Lorsqu’il eut achevé sa prière, l’eunuque Zhao se redressa lentement, les rotules tremblantes sous le froid mordant. Il se tint droit sur l’autel, faisant face au vent et à la neige, puis, sans la moindre hésitation, sauta dans le vide.
Au moment où son sang se répandit sur les herbes gelées, le bandeau de la tête de Xiao YuAn se déchira soudainement.
Xiao YuAn, stupéfait un instant, se pencha pour ramasser le serre-tête gris et l’attacha avec des épingles à cheveux rouges et blanches. Après l’avoir fixé, il le glissa à l’intérieur de ses vêtements. Puis, tenant dans ses deux mains le sceau de l’État (NT : plaquette symbolisant le pays) et la carte du Royaume du Nord, il quitta le Palais Impérial.
La tempête hurla avec amertume sur le Royaume du Nord, recouvrant tout d’un manteau de neige blanche. La Cité Impériale, autrefois peuplée de milliers de foyers, semblait entièrement abandonnée ; pas une silhouette humaine à l’horizon. À chaque porte flottaient des bannières blanches, donnant à la ville l’apparence d’une cité morte depuis mille ans.
Xiao YuAn marcha dans la neige, avançant lentement vers la porte de la Cité Impériale. Il ne portait qu’un simple manteau blanc, et le vent glacial pénétrait jusqu’à ses os, dissipant sans pitié la moindre chaleur de son corps. Il inspira profondément ; sa gorge était sèche, douloureuse, et ses membres s’engourdissaient peu à peu.
Mais il ne pouvait s’arrêter.
Car il entendait encore des pleurs étouffés, des sanglots à peine perceptibles. Il ne savait d’où provenait ce cri misérable, mais il l’accompagna jusqu’à la porte de la ville.
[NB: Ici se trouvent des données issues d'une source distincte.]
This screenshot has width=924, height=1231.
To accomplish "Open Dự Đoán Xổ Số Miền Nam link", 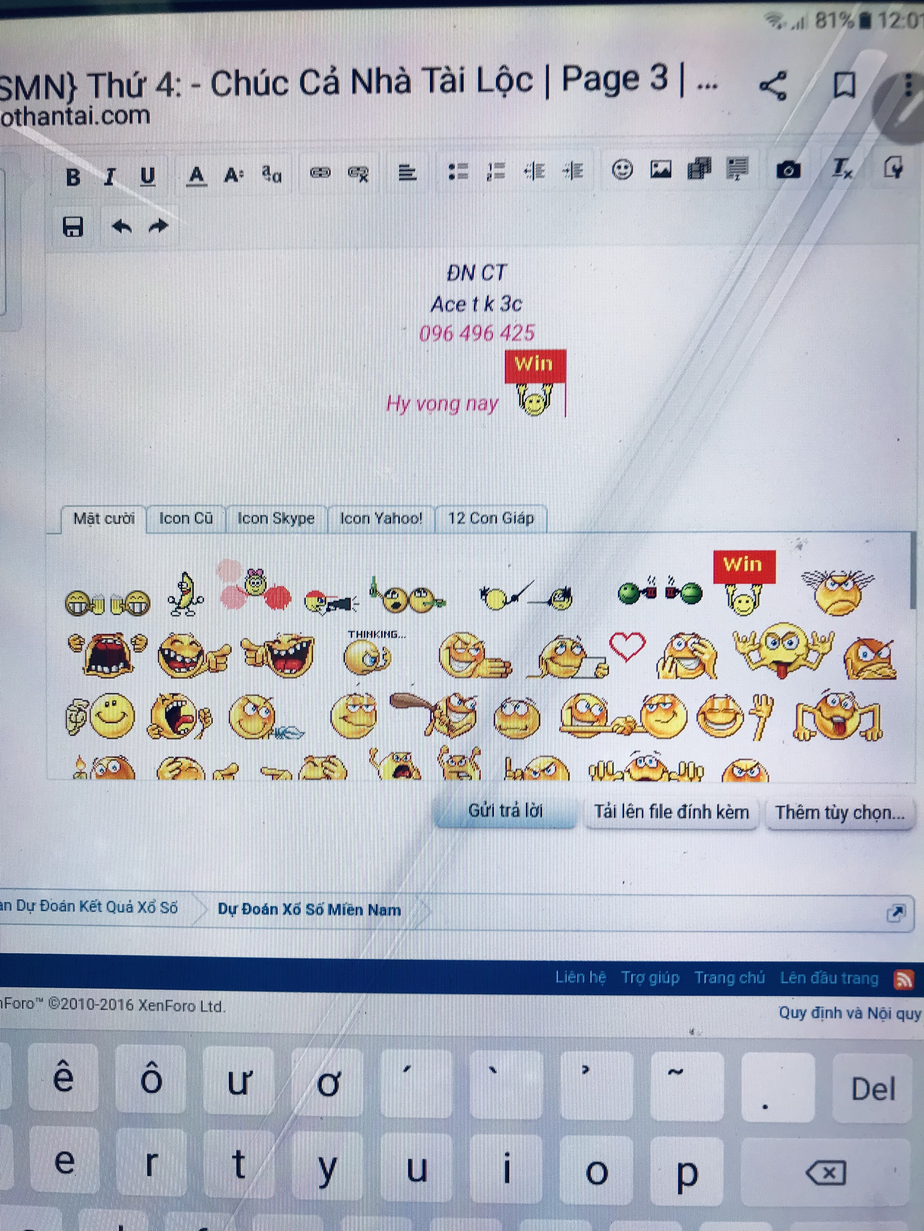I will click(309, 909).

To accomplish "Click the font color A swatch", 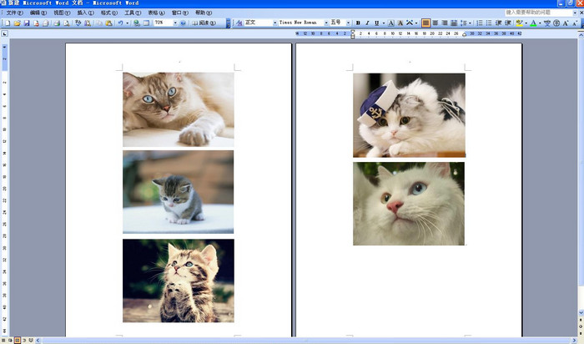I will (533, 23).
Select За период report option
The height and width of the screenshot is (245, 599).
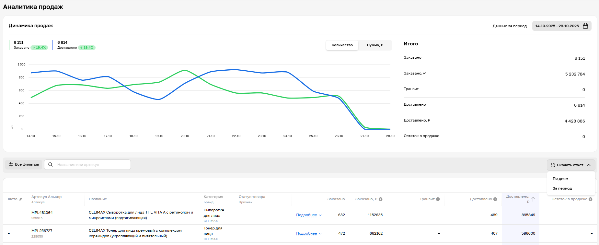pyautogui.click(x=562, y=188)

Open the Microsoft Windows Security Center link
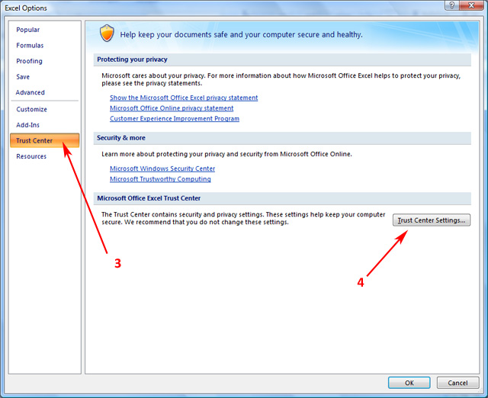(x=162, y=169)
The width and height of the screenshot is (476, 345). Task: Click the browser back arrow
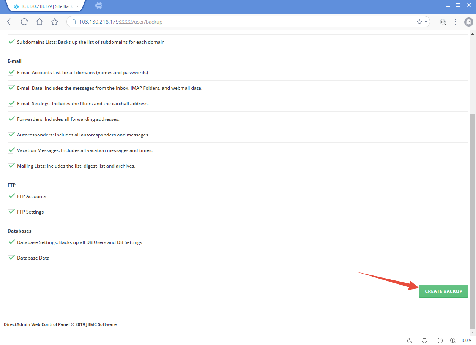coord(9,22)
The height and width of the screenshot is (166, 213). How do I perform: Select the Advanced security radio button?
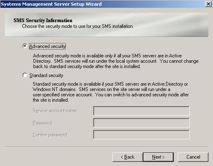[25, 46]
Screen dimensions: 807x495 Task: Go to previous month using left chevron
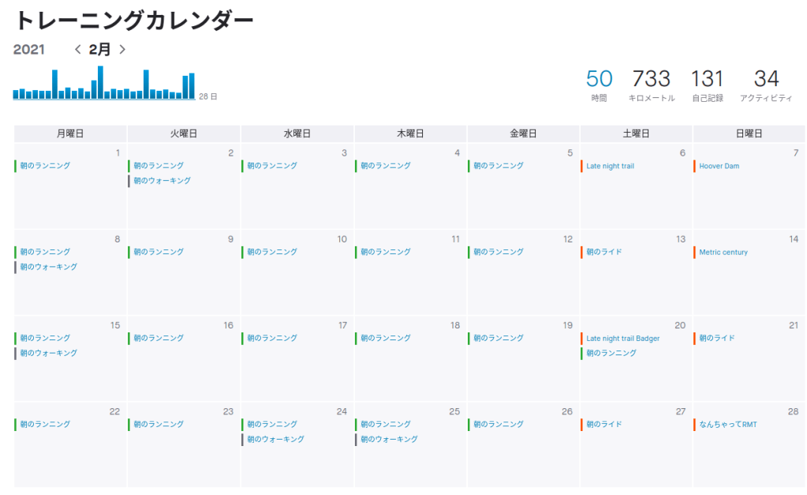[x=77, y=50]
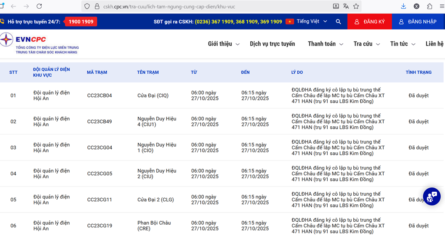Expand the Giới thiệu menu

pos(223,44)
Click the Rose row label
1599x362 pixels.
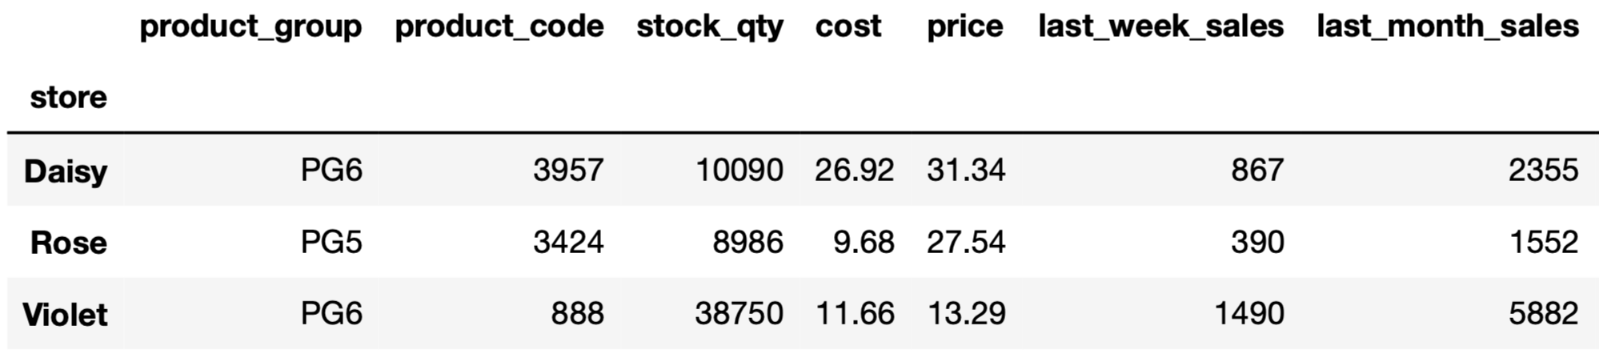click(68, 243)
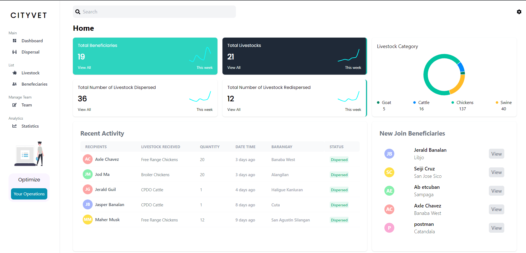The width and height of the screenshot is (526, 253).
Task: Click the search magnifier icon
Action: click(x=78, y=12)
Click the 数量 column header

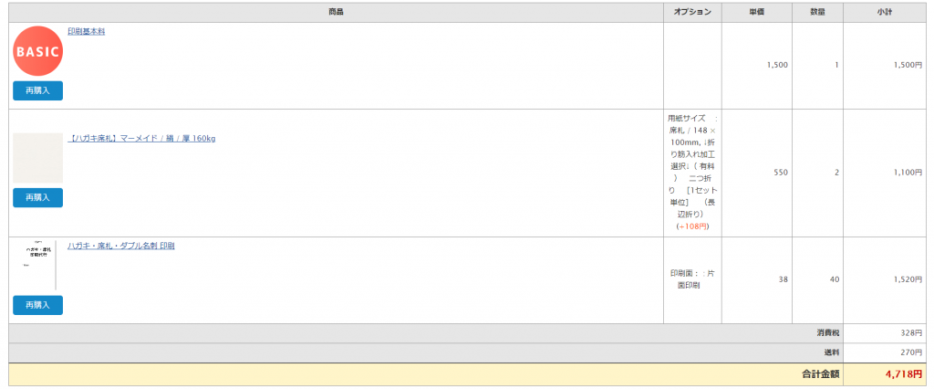(818, 13)
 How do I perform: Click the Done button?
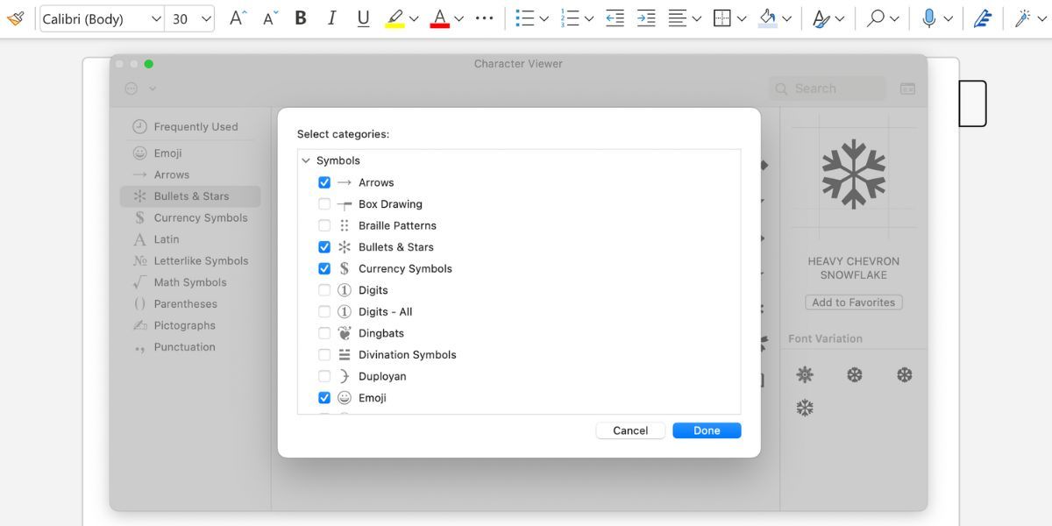(707, 430)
Xiao YuAn se posta sous la porte gris foncé de la Cité Impériale et tenta de scruter l’horizon.
Au loin, il distinguait déjà la silhouette massive des troupes du royaume du Sud de Yan. L’armée, partiellement dissimulée par la tempête, avançait telle une menace oppressante — le cauchemar du Royaume du Nord. Xiao YuAn souffla une brume blanche, baissa la tête et essuya lentement la neige qui recouvrait le sceau d’État dans sa main. Puis, il se mit à marcher vers l’armée ennemie.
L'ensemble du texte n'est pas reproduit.